▶ TASK TO CARRY OUT: Every entry below must be retyped exactly, and the pictures must be left out.
══ INFORMATION SHOWN
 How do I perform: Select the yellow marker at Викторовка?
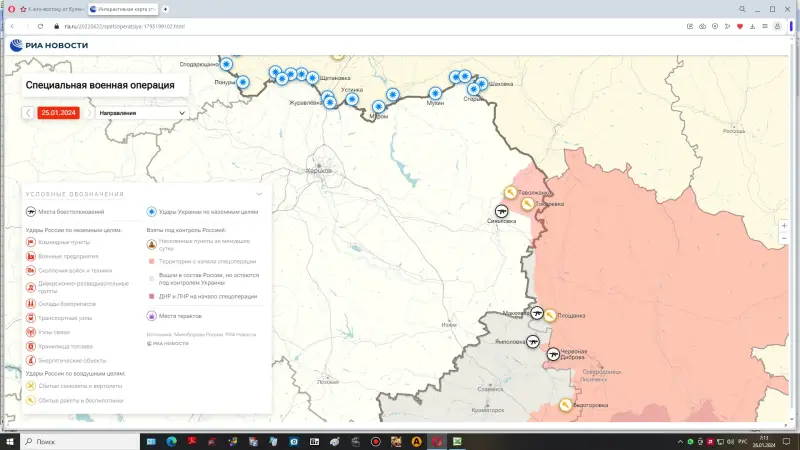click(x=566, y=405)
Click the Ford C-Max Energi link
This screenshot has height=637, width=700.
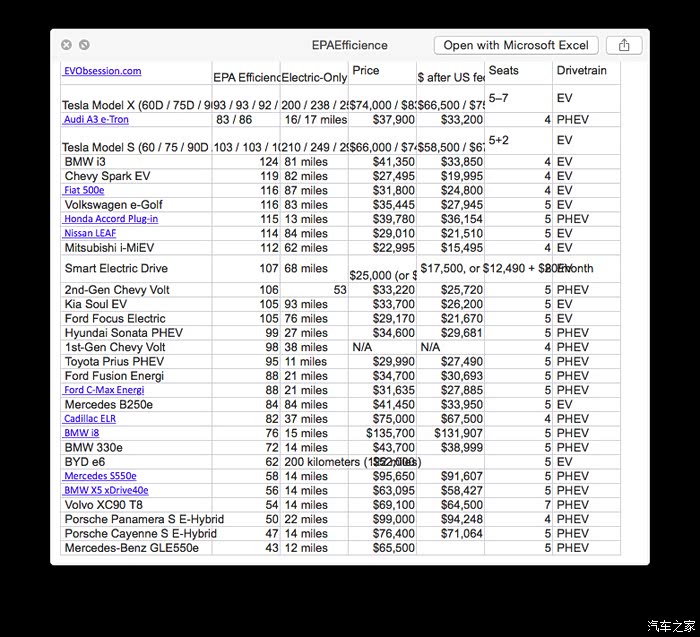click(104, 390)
════
▶ RESPONSE TO THE EXERCISE:
 How do I perform: Select the yellow marker at Викторовка?
click(x=566, y=405)
Click the Ford C-Max Energi link
This screenshot has height=637, width=700.
click(104, 390)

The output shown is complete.